La noche estrellada, de Vincent Van Gogh
Los insistentes golpes en la puerta levantaron a toda la casa.
Don Marcelo, malhumorado más que preocupado, miró el reloj de bolsillo que siempre dejaba sobre la mesilla de noche y comprobó que eran las cuatro de la madrugada. Aún le quedaba una hora de sueño y le fastidió el importuno que llamaba de esa manera.
Se limpió el frío y pegajoso sudor de la frente mientras se enfundaba en la bata granate que Matilde le regalara en su primer aniversario.
Al dirigirse a la puerta, un vahído le obligó a agarrarse a la esquina del armario.
-Diablos.-Murmuró.
La noche, en efecto, estaba siendo endemoniada, plagada de pesadillas, sin apenas descansar, sumido en un interrumpido y cansado duermevela; una noche vertiginosa donde, a veces, cuando abría los ojos sin ver, los objetos parecían dar vueltas a su alrededor.
Unos nervios injustificados, como patas de hormigas, recorrieron su pecho y su estómago.
Maldijo entre murmullos la copiosa cena en casa de don Albéniz y, tambaleándose, alcanzó la puerta, con aquel leve dolor en el brazo izquierdo que no lo había abandonado en los últimos días.

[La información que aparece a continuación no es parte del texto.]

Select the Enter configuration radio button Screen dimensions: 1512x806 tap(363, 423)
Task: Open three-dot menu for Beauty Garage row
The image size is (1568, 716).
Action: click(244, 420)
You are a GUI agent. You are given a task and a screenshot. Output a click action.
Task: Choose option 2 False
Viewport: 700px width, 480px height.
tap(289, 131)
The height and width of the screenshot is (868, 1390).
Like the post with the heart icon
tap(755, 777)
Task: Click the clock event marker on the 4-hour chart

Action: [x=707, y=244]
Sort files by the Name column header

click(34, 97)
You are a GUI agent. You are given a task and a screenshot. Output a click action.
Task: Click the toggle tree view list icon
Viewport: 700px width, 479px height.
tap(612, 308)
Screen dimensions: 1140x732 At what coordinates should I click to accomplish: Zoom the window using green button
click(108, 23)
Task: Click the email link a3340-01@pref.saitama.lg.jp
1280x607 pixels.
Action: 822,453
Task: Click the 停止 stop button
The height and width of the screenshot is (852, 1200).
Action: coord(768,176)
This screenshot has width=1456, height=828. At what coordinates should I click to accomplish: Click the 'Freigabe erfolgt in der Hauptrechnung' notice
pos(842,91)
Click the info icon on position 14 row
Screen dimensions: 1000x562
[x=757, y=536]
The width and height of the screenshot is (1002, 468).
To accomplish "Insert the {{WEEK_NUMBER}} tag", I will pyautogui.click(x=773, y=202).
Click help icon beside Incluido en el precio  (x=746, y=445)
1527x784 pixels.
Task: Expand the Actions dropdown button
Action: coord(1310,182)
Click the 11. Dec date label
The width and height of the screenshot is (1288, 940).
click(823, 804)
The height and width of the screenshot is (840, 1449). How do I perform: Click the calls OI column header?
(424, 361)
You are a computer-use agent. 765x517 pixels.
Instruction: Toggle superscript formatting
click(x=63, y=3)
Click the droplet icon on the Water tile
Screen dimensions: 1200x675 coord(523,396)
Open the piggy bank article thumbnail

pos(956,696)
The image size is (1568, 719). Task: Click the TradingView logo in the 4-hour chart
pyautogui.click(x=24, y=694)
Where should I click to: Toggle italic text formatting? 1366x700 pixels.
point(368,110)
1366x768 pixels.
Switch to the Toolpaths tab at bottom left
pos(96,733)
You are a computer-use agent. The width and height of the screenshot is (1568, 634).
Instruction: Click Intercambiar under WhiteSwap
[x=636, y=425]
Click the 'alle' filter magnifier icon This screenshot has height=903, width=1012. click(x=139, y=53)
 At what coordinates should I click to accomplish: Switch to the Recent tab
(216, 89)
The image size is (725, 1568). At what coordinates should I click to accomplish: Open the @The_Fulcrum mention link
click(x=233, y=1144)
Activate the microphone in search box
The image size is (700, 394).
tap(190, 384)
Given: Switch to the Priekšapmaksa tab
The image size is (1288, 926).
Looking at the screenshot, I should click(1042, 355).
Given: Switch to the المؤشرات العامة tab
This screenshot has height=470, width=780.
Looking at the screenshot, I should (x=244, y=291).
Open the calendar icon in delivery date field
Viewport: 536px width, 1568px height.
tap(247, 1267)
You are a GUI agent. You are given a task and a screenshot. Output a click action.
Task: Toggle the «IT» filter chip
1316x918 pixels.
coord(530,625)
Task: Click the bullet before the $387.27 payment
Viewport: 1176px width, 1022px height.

En la planta baja se amontonaban ya todos los habitantes de la casa, excepto Águeda.
-¿Por qué demonios no abrís de una buena vez?- Preguntó de un humor de perros.
Decididamente, no se encontraba bien.
El asesinato, de Paul Cézanne
Catalina, asombrada ante un arranque que nunca antes había observado en el señor, se apresuró a abrir y en la puerta, bajo la intensa niebla, apareció la pálida figura del capataz del “Rejoneo”.
Alfonso no esperó a que lo invitaran a pasar y entró, temblando ya por frío, ya por emoción.
Nervioso, miró a su alrededor en busca del rostro de don Marcelo y cuando lo descubrió sobre las escalera, se aproximó al pie de éstas sin osar subir.
-Don Marcelo…- la voz no le salía sin que se le quebrara al desgraciado.-Don Marcelo…
-Habla.
-El “Aceituno” y el “Gazñán” han entrao a robá.
El dolor en el brazo de don Marcelo se acentuó:
-¡Maldita sea! Mira que tengo fincas y ha tenido que ser precisamente en la que aún me pertenece y que está bajo mi responsabilidad. Ya podrían haber esperado dos días más a que estuviera en poder de don Damián.- Decidió ignorar el dolor y aparentar calma para no inquietar a Juliette ni a los sirvientes-. ¿Qué se han llevado?
-Ná.
Don Marcelo sonrió:
-Y entonces, hombre de Dios, ¿a qué has venido? Podías haber esperado a mañana y haberte ahorrado el paseo.
-Pero, señó, es que de la hacienda tampoco queda ná. Ha ardío hasta los cimientos.
Los nudillos de don Marcelo se reblanquecieron y una palidez cadavérica ascendió hasta su rostro.
-El “Aceituno” había intentao llevarse algunos caballos, pero Ricardo, el guarda que usté puso pa que vigilara to las noches hasta que don Damián tomara posesión de ella, les salió al encuentro, disparando. Los dos bandidos se dieron a la fuga por entre los olivares perseguíos por Ricardo. El “Gazñán” se volvió, disparó y le dio a su perseguidó, que cayó y perdió la antorcha. Las llamas prendieron en los matojos y el fuego corrió como el viento, señó. Hicimos to lo humanamente pa extinguirlo, pero…-Alfonso calló trágicamente.- Tuvimos que desalojá la casa, don Marcelo. Y Ricardo murió entre las llamas, calcinao. Cuando se consiga ir a por él, no se encontrará ni el esqueleto.
-Es… mi ruina…
Don Marcelo inclinó la cabeza sobre el pecho, contrayendo los ojos de dolor.
-Don Torrealba, ¿se encuentra bien?
La única respuesta que recibió el capataz fue la caída de su patrón desde lo alto de la escalera.
La señora se desmayó con un grito y la tata Catalina hubo de sostenerla.
Cuando los demás sirvientes acudieron a socorrer a su señor, don Marcelo Torrealba ya estaba muerto. Su corazón no lo había resistido.